Page excerpt below:

I reject the alleged implication that non-necessity entails non-rationality or capriciousness. To act capriciously means disregarding evidence and/or discounting the probable consequences of one's actions. Indeed I have argued that it is possible to act capriciously, and by the same token it is possible to act responsibly, only if one's actions are not constrained by necessity. If one's choices are necessitated by one's education, genes, environment, etc., then there seems to me to be no reasonable grounds on which to regard someone's actions as free, responsible, and worthy of moral praise. In short, in complete disagreement with Ruse (and, clearly, a great many others besides), I argue that we cannot be responsible if there is ontic necessity (see chapters 10-11, esp. 129-140, CPL). (I also try to explain in CPL that to deny that events are necessitated is not to imply that they are random. Free, deliberative choices are neither necessitated nor random.)

In the last part of his review, Ruse suggests that some sort of "epistemic necessity" can and must be rehabilitated. He writes, following Mackie, "that perhaps it is of our nature to 'objectify' experience". And,
If we did not think that necessity is "out there" – if common sense were not with causal powers – then our belief systems would not work. They would not work for us as biological beings, for we would no longer think that fire really causes burning and we would no longer fear it.

Of course, this is only Mackie's intuition (and mine) although it is backed by Darwinian evolutionary theory. The being who "objectifies" necessity will be biologically fitter than the being who does not. (528)
First a word of defense, and then a counter-objection.

In denying (as I certainly would) that there is any ontically necessary connection between one thing's burning and another thing's burning, I would hardly want to deny that a fire in one thing on some occasion might cause something else to burn. In denying that the connection between cause and effect is that of ontic necessity, I certainly do not imply that there are no causal connections. Indeed I, just like everybody else, depend on there being causal connections in order to get through my day: from turning on a faucet in the morning (to get water), to lowering the thermostat at night (to allow the house to cool slightly). In short, I deny only the necessity of causal connections, not their existence.

End of Page excerpt.

* **Tasks to carry out**:
[1] Print the part of the passage on ontic necessity starting with "First a word" and going on through "not their existence.".
[2] In the passage on ontic necessity, which two everyday actions does the writer name as depending on causal connections?

Information given below:

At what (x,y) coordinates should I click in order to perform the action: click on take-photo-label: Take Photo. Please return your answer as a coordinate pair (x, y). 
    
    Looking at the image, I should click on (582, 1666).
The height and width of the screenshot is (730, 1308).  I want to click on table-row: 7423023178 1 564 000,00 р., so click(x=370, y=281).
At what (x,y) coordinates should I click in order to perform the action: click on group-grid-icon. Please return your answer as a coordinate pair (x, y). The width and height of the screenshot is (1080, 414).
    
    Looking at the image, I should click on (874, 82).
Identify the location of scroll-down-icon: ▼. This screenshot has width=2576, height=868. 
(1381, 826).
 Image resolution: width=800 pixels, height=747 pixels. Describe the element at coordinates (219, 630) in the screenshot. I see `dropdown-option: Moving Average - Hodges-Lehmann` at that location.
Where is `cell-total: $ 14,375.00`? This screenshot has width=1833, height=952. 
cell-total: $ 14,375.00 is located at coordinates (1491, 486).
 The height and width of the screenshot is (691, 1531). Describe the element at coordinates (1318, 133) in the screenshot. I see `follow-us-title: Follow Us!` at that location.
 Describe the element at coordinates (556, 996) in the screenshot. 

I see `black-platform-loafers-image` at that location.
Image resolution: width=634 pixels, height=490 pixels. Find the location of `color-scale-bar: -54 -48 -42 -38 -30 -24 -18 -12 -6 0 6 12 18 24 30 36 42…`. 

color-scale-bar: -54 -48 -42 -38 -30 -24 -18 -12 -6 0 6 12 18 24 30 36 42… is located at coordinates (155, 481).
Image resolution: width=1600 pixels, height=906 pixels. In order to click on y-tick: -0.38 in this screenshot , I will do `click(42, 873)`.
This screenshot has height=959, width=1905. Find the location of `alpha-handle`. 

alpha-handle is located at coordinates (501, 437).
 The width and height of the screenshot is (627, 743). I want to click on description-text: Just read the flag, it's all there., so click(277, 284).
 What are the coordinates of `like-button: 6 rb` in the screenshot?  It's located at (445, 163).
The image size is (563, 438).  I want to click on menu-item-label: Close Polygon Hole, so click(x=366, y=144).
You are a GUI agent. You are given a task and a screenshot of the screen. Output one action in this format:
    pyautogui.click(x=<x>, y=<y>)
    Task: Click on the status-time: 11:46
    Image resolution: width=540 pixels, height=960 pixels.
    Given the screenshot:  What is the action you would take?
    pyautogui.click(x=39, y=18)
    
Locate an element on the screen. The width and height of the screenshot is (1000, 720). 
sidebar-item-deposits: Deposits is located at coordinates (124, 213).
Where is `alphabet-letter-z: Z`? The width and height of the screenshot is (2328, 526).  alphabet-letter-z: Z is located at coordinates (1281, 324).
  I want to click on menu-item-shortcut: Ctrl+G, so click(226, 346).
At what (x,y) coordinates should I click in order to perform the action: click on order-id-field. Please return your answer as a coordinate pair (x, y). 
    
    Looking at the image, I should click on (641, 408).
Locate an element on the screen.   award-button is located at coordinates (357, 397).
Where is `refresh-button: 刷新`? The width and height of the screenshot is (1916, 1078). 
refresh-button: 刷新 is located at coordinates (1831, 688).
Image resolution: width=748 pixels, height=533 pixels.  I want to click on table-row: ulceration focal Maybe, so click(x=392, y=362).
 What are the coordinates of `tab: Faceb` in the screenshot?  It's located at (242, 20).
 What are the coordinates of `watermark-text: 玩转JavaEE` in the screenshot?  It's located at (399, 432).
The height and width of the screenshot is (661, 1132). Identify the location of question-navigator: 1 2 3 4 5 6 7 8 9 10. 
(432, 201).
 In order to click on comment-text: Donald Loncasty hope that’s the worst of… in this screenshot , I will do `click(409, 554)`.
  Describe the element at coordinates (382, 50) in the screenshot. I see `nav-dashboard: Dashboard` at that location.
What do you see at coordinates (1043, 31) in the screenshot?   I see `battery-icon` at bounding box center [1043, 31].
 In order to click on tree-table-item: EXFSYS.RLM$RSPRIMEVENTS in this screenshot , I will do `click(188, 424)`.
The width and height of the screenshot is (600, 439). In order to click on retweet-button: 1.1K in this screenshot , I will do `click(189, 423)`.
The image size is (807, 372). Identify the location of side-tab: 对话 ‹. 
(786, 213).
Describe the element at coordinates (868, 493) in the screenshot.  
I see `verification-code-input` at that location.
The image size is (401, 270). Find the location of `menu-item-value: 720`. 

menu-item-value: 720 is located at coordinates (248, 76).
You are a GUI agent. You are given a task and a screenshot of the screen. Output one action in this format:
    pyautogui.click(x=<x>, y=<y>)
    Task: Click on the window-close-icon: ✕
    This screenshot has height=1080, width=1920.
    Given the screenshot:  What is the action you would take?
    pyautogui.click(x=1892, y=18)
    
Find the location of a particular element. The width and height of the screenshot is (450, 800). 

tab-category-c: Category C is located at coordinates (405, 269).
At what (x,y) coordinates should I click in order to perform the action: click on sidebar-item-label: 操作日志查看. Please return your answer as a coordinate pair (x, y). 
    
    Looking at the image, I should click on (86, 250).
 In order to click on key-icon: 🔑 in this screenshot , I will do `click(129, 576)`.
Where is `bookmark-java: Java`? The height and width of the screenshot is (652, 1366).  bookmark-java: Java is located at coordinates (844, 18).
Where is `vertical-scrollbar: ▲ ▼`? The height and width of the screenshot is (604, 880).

End of Information given.

* **Results of the tasks**:
[1]
First a word of defense, and then a counter-objection.

In denying (as I certainly would) that there is any ontically necessary connection between one thing's burning and another thing's burning, I would hardly want to deny that a fire in one thing on some occasion might cause something else to burn. In denying that the connection between cause and effect is that of ontic necessity, I certainly do not imply that there are no causal connections. Indeed I, just like everybody else, depend on there being causal connections in order to get through my day: from turning on a faucet in the morning (to get water), to lowering the thermostat at night (to allow the house to cool slightly). In short, I deny only the necessity of causal connections, not their existence.

[2] Turning on a faucet in the morning to get water, and lowering the thermostat at night to let the house cool slightly.